Exercise — Copy everything from the line containing "Given: Open the Work Files folder icon" down to the end of the records below, word for word. Leave the pictures out of your answer.

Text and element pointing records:
+---+
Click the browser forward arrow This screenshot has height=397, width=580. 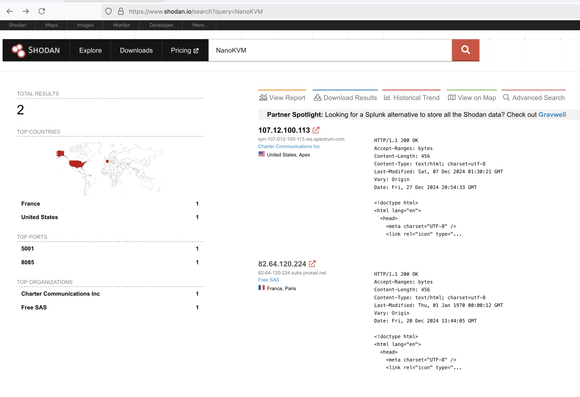pyautogui.click(x=26, y=11)
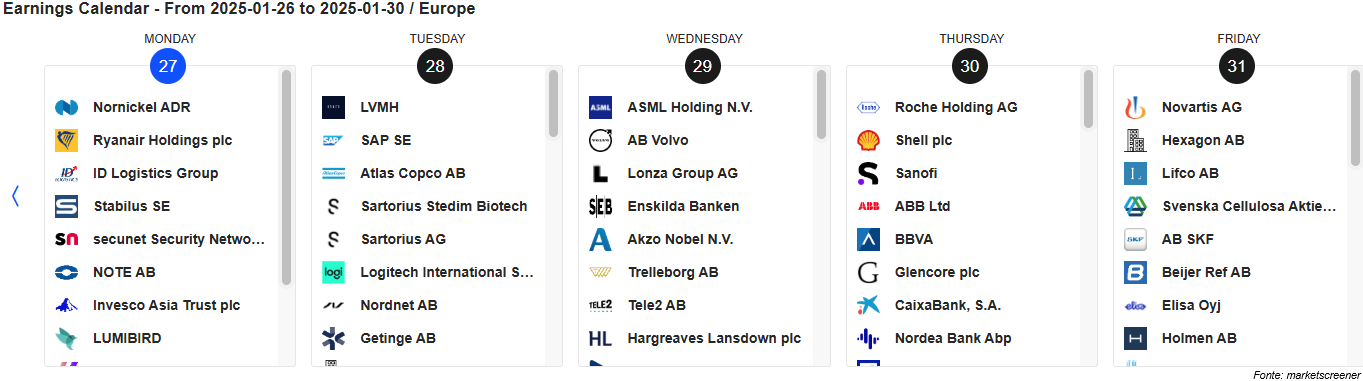Click the Getinge AB logo icon
1363x381 pixels.
333,338
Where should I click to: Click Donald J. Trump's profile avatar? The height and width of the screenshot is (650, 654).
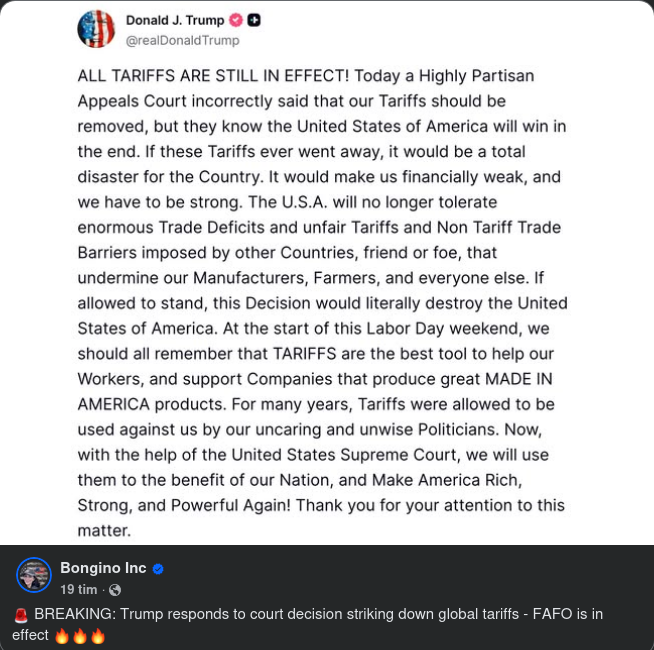coord(96,29)
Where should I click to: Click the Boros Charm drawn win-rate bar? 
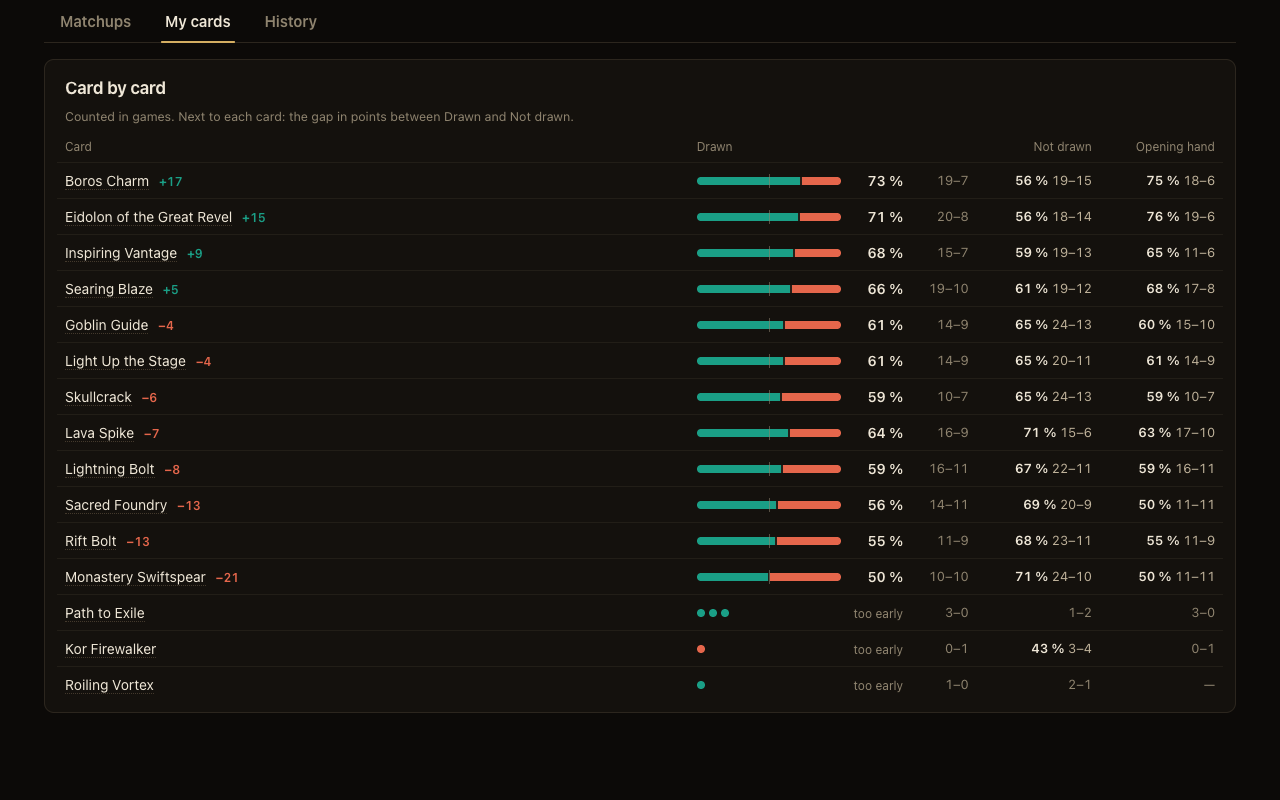coord(769,181)
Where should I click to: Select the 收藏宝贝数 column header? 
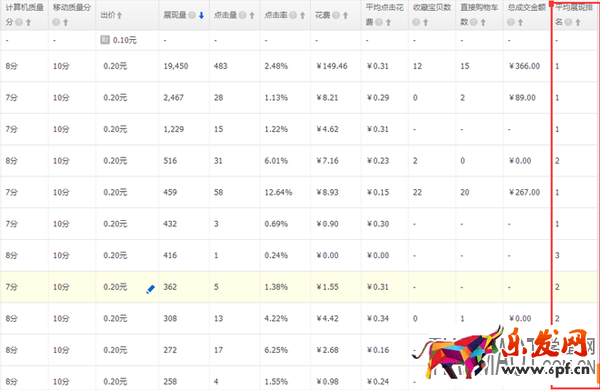click(432, 8)
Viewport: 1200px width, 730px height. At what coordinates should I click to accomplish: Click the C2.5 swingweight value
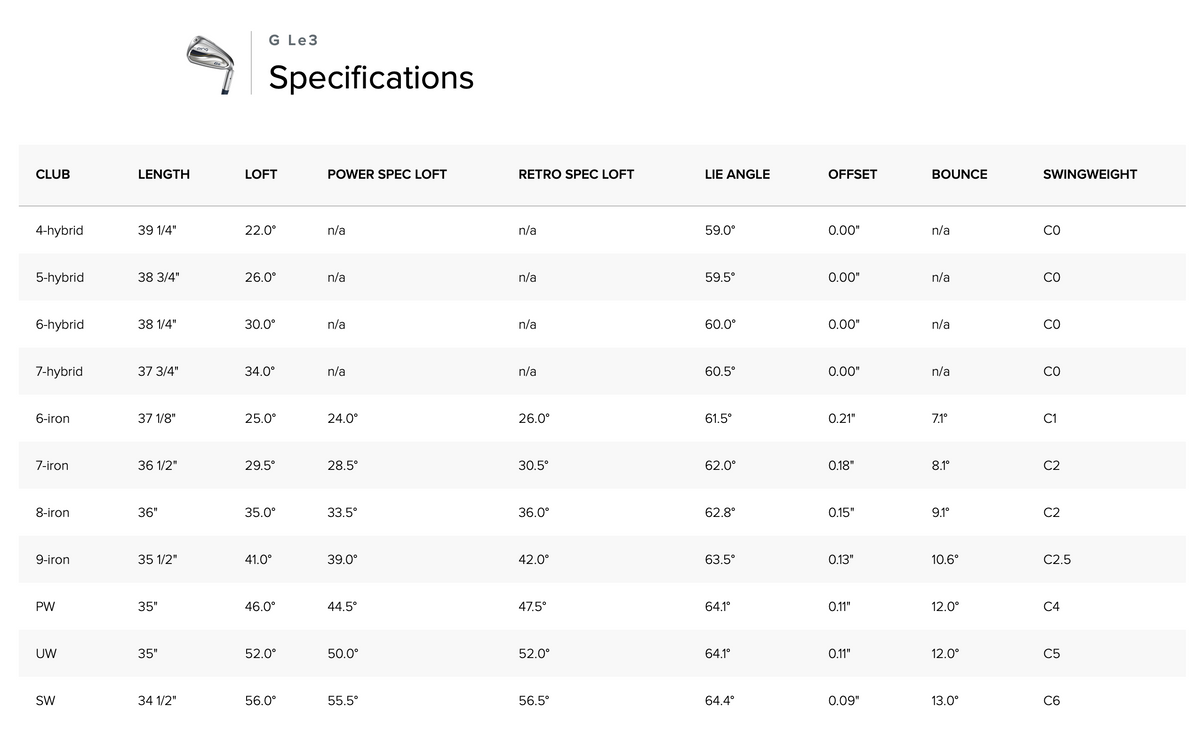[x=1056, y=559]
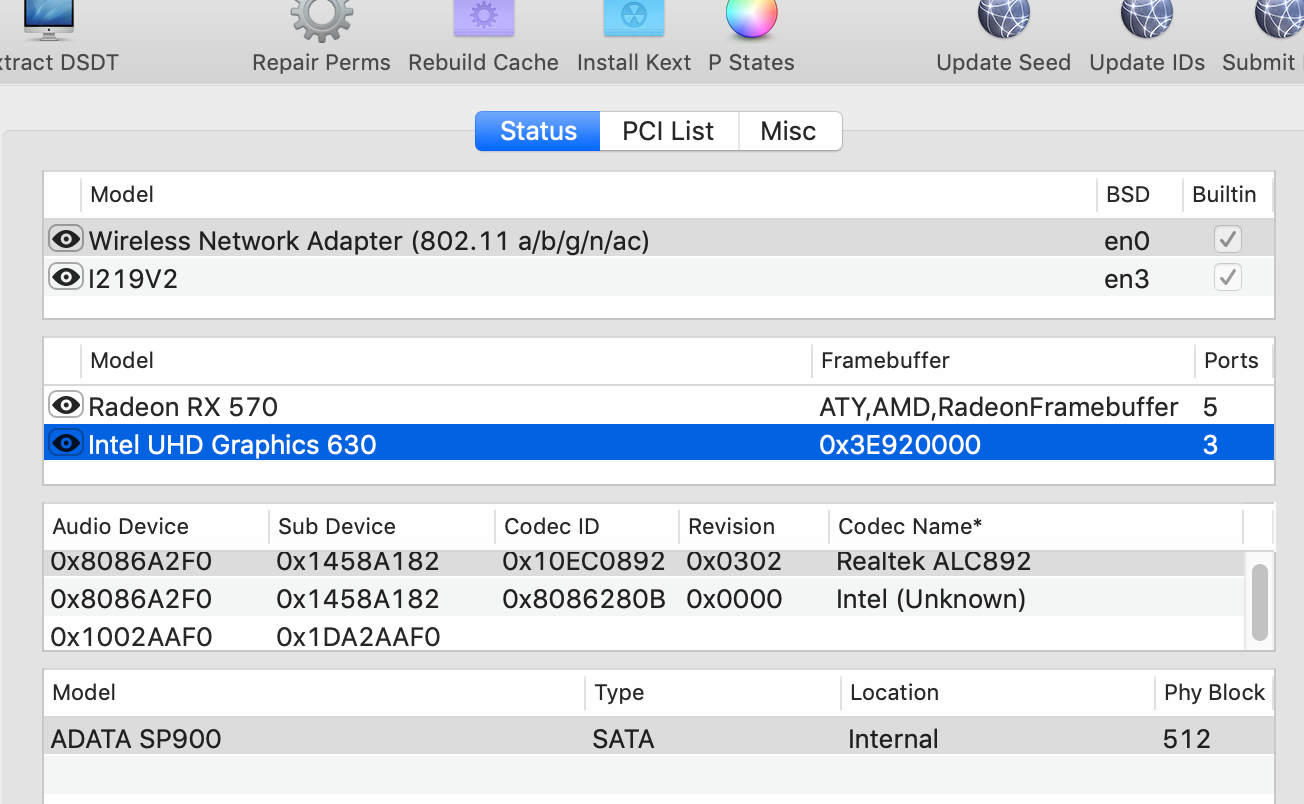Switch to the PCI List tab
This screenshot has width=1304, height=804.
tap(668, 131)
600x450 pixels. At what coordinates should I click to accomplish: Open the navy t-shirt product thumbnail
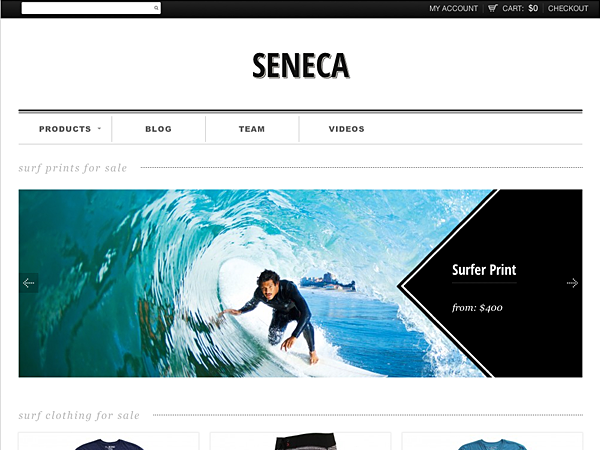click(109, 442)
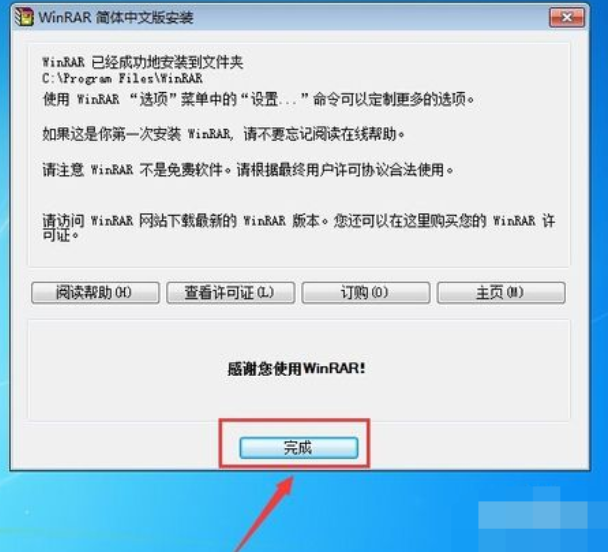Click the red arrow annotation below dialog
Screen dimensions: 612x552
265,513
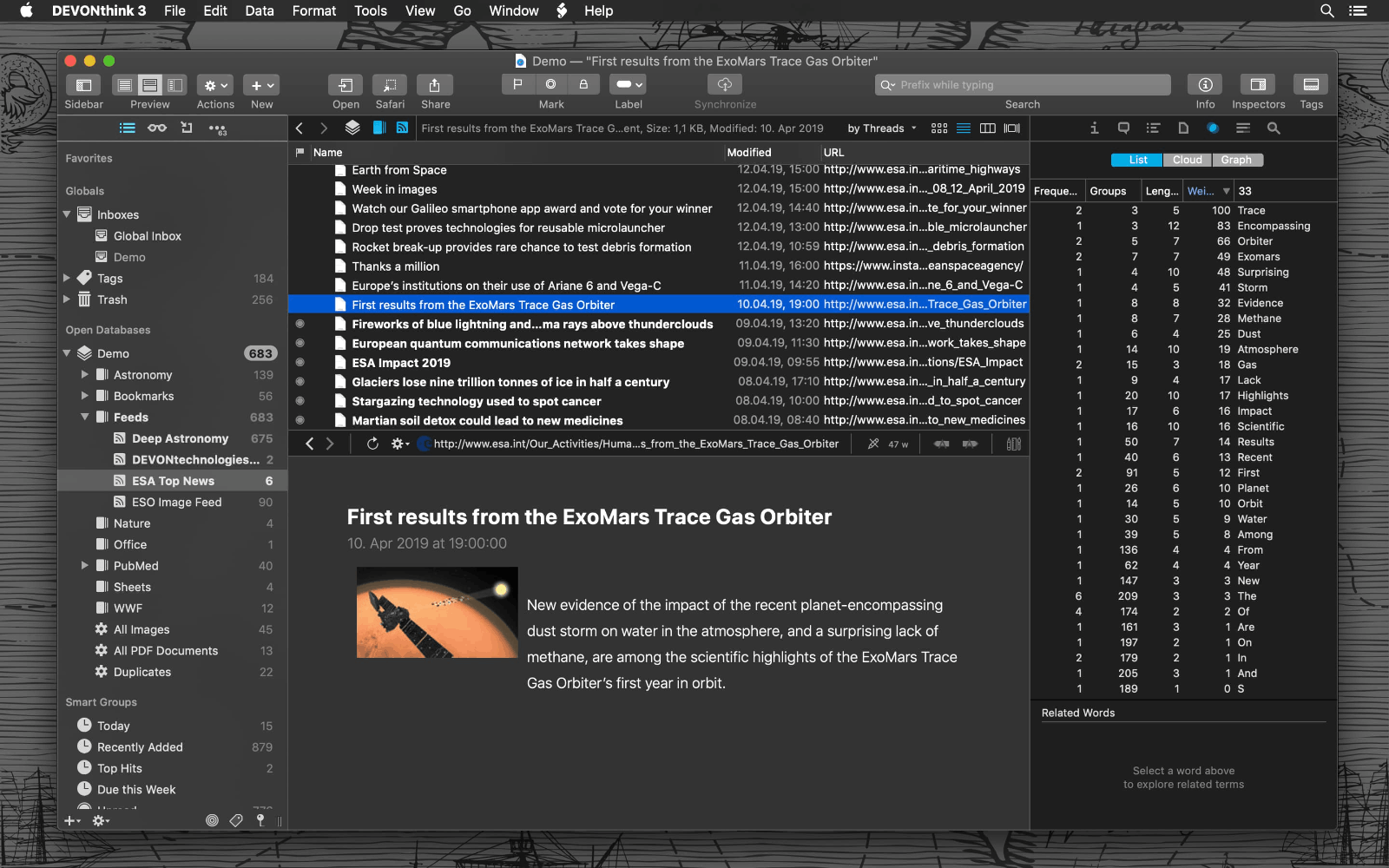The height and width of the screenshot is (868, 1389).
Task: Show the Tags toolbar icon
Action: pyautogui.click(x=1311, y=85)
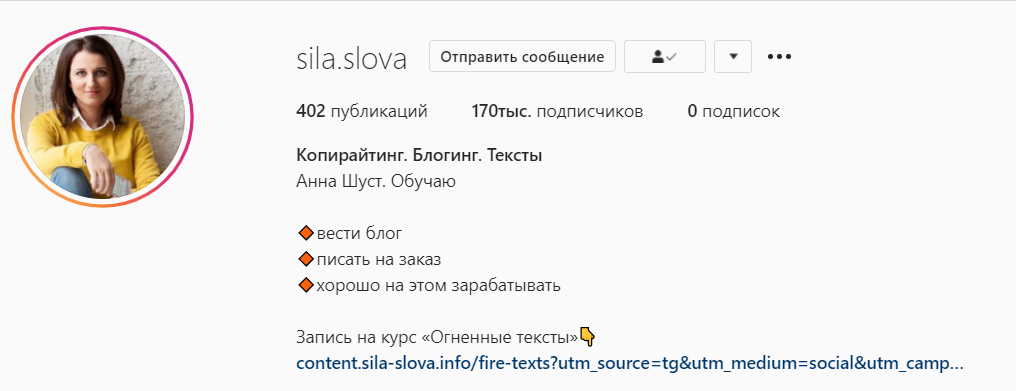Click the orange diamond beside вести блог
The width and height of the screenshot is (1016, 391).
tap(305, 233)
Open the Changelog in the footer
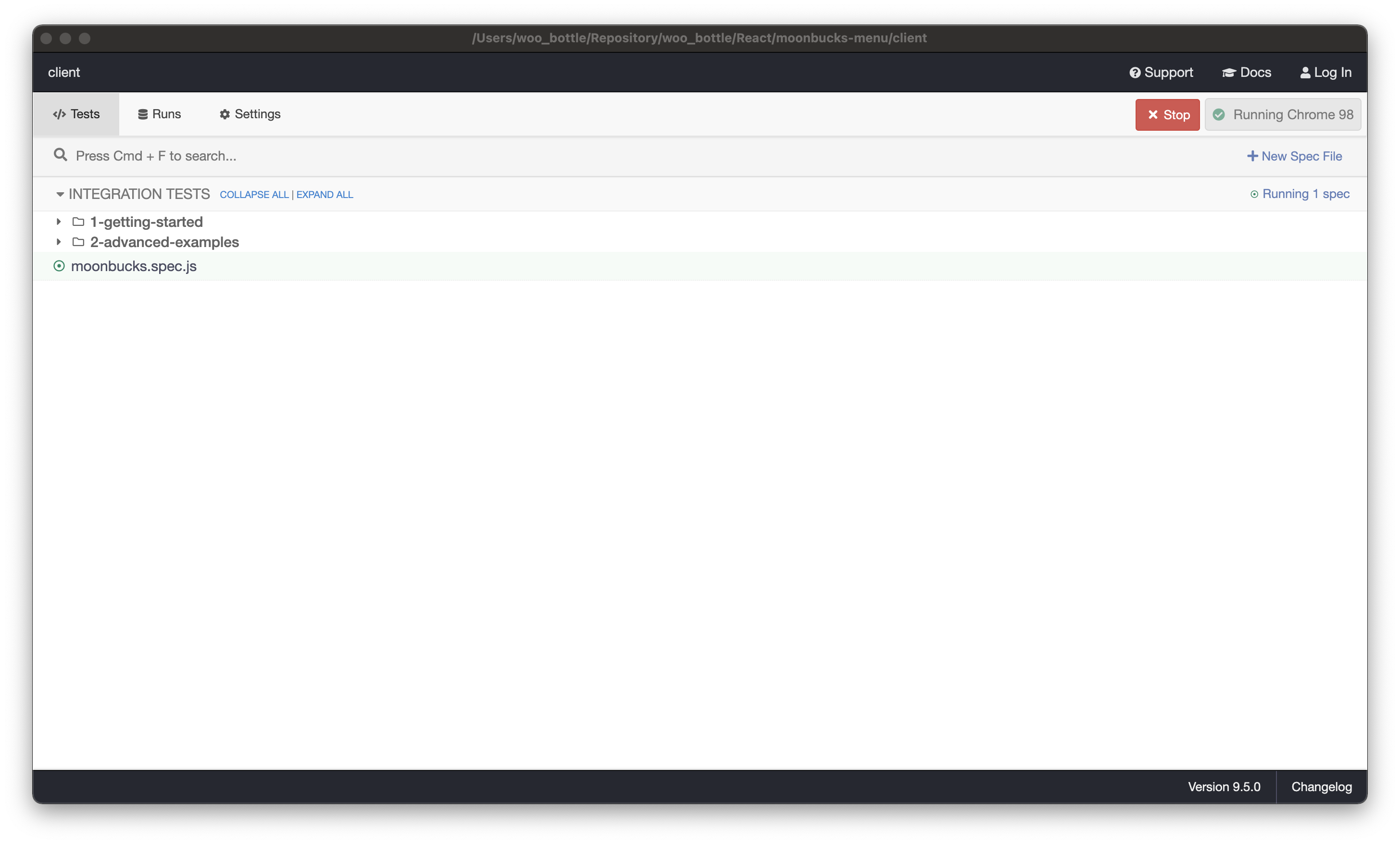The height and width of the screenshot is (844, 1400). (1321, 787)
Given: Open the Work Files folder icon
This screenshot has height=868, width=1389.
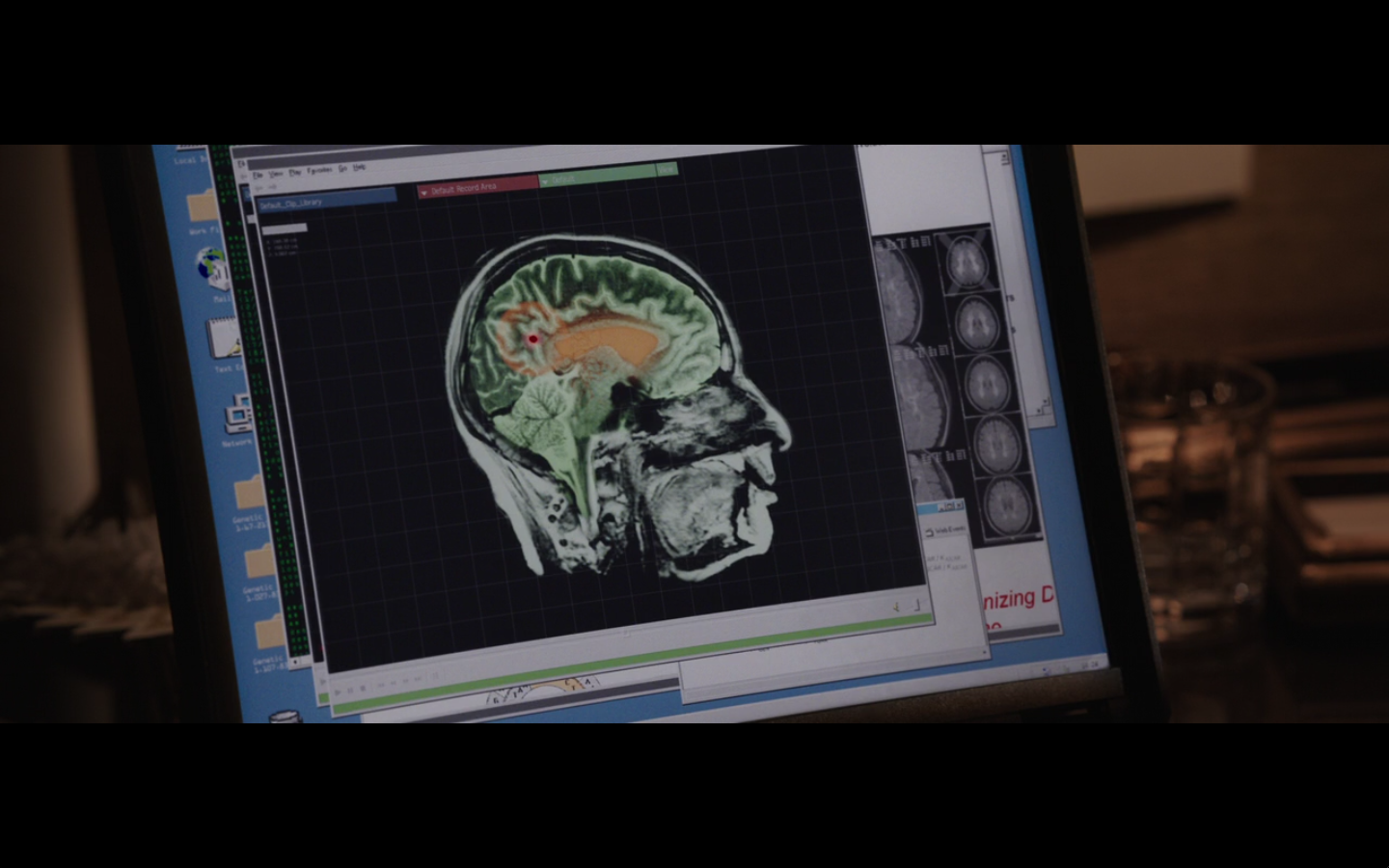Looking at the screenshot, I should point(204,207).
+---+
Expected answer —
Given: Open the Work Files folder icon
This screenshot has height=868, width=1389.
Looking at the screenshot, I should point(204,207).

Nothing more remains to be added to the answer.